When we recall the founding of Motown Records it's usually as a typical Horatio Alger story. The story goes like this: poor young upstart Berry Gordy has the idea to take the black music of Detroit's ghetto mainstream. He starts Motown. Add Diana Ross and Smokey Robinson, throw in a Pip here, a Temptation there, sprinkle on a few insanely singable songs, shake vigorously for half a century and then you have the Motown creation myth.

Like most creation myths, it's just that: a myth. Berry Gordy Jr. founded Motown in 1959 after taking out an $800 loan (about $6200 today) from his family trust fund. His father was a successful convenience store owner, and ran other businesses including insurance and construction companies. Some humble beginning. And Berry Gordy was far from being a business whiz, he was barely literate and never graduated high school. He leaned on the polish and connections of his sisters Esther, Louyce, Anna and Gwen (Gordy also had three brothers: George, Fuller and Robert).

Mark Ribowsky has written three books on the history of Motown. He says the Gordy sisters "were all very sophisticated women unlike Gordy who himself who was just kind of a bounder and a street hustler and a failure at everything he had done in his life until then." Esther Gordy was "the most polished and sophisticated" sister of an upper class black family.

Beyond her position in the Gordy family, Esther also played a singular role in creating Motown. "Motown wouldn't have gotten off the ground with her," Ribowsky says. While Berry Gordy was in the studio making music, Esther Gordy was in the office keeping the books, running the talent management agency and even fighting the never-ending fight to keep the men away from the women.

Ribowsky says Esther Gordy wanted to make sure the Motown artists had what few black performers had before: dignity. "She wanted to turn these ghetto teenagers into polished young men and women, you know, walk around with a book on their head so to speak," he says. "To teach them poise and sophistication, and hired choreographers to teach them how to dance on stage. And she'd go out on tour and lay the law down about being proper men and women, and not sullying the name of Motown, even though at the time Motown really had no name."
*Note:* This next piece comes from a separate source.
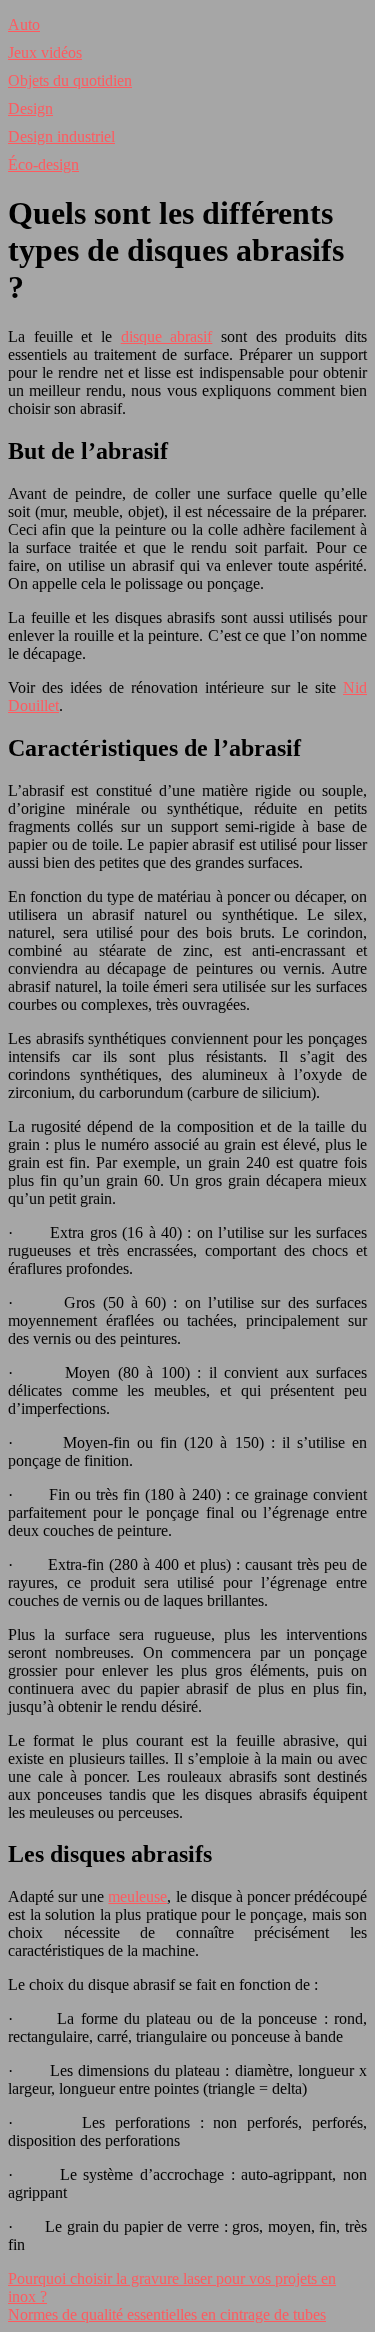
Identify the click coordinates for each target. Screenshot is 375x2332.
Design (30, 108)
And when Berry Gordy moved Motown to California, his sister stayed behind in her beloved Detroit. She was the founder of the Motown Historical Museum. In a statement released on Thursday her brother said: "Esther turned the so-called trash left behind after I sold the company ... into a phenomenal world-class monument." Gathering Motown memorabilia long before it was historic, Esther Gordy Edwards created an homage to the Motor City and its black residents. Each year thousands of tourists stream into Hitsville USA, the tiny bungalow that shook the music world.

Not a bad legacy for a big sister who was trying to look after her kid brother.